STATED TASK:
In the material below, copy out the lines verbatim, starting at the line that contains "You are a computer-use agent. 1024x659" and ending after the line that contains "Click the resize".
Start EXCERPTED DATA
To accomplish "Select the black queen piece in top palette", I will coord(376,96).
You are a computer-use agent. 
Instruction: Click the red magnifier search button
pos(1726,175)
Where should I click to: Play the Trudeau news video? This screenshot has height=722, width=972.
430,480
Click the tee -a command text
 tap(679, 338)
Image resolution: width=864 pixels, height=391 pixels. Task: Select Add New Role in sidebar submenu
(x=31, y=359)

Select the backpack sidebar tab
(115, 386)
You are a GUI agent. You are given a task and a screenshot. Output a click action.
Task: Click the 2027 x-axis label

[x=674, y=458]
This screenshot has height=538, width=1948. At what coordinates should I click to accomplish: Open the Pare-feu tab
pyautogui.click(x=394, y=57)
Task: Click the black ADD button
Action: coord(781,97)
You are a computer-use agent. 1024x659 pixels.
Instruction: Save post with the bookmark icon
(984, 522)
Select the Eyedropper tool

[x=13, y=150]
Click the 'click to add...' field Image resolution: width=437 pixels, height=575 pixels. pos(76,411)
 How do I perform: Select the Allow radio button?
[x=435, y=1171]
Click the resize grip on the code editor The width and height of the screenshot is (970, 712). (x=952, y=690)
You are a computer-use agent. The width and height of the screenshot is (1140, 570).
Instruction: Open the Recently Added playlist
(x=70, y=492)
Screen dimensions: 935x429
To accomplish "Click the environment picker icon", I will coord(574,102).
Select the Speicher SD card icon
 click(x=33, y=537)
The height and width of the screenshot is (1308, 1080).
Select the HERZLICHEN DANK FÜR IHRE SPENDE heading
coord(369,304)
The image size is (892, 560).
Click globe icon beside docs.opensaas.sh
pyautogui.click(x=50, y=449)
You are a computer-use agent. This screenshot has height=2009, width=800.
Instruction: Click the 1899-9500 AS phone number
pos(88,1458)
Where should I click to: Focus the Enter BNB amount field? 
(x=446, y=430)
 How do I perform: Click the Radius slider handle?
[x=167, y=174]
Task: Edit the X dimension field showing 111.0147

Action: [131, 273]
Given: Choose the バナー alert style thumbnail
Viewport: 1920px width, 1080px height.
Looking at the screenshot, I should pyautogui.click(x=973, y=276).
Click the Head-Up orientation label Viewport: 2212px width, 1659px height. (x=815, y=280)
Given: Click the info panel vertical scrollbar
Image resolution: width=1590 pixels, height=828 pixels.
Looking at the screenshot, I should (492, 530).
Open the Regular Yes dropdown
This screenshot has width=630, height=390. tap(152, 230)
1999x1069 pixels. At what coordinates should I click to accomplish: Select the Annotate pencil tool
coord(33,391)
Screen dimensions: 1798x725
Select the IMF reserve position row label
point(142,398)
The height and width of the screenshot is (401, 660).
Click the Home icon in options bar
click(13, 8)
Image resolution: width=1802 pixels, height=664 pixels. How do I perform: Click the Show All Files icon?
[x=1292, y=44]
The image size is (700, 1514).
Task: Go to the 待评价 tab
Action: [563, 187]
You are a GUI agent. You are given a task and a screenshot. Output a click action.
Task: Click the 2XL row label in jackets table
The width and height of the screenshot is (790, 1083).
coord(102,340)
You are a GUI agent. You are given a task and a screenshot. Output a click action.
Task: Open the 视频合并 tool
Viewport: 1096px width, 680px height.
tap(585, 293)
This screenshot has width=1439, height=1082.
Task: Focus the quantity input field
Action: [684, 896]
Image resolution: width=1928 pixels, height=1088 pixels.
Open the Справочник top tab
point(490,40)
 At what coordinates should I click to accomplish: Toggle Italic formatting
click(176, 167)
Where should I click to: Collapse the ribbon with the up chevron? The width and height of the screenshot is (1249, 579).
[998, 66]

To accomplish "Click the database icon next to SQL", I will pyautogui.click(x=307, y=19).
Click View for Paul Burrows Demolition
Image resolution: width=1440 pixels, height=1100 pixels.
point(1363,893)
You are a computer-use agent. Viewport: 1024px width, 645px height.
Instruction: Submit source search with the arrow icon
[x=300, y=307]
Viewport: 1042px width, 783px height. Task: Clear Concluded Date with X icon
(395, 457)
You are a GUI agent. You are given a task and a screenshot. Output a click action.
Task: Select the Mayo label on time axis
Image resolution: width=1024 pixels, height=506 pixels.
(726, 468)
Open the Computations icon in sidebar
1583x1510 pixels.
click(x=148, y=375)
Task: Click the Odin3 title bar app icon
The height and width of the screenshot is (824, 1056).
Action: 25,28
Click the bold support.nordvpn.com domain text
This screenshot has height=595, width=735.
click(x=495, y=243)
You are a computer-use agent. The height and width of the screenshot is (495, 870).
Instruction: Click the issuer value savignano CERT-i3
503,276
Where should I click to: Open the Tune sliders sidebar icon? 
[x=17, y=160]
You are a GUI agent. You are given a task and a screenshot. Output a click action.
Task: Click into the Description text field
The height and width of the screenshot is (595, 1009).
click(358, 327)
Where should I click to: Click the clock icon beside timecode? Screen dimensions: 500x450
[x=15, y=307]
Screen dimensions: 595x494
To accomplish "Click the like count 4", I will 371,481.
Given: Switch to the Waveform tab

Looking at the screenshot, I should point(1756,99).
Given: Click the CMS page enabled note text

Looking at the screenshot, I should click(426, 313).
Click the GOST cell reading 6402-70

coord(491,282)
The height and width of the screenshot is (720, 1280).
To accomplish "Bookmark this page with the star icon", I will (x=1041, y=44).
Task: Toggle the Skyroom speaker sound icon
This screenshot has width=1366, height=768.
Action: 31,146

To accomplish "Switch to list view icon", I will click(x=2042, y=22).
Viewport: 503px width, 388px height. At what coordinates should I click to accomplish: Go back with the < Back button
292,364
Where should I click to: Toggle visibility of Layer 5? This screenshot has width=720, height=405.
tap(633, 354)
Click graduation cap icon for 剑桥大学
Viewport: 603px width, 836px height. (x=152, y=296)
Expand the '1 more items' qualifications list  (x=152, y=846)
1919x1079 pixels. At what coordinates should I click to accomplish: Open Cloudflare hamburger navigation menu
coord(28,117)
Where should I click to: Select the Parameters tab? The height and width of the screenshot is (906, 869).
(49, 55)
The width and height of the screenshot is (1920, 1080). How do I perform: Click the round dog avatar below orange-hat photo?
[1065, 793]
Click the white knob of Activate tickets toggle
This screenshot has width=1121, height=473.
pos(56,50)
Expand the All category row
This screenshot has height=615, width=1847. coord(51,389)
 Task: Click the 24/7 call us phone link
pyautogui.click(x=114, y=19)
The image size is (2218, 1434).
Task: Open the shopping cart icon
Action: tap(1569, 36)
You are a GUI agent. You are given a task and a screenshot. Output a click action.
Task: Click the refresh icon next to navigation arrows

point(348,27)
End EXCERPTED DATA
EXPECTED ANSWER:
You are a computer-use agent. 1024x659 pixels.
Instruction: Save post with the bookmark icon
(984, 522)
Select the Eyedropper tool

[x=13, y=150]
Click the 'click to add...' field Image resolution: width=437 pixels, height=575 pixels. pos(76,411)
 How do I perform: Select the Allow radio button?
[x=435, y=1171]
Click the resize grip on the code editor The width and height of the screenshot is (970, 712). (x=952, y=690)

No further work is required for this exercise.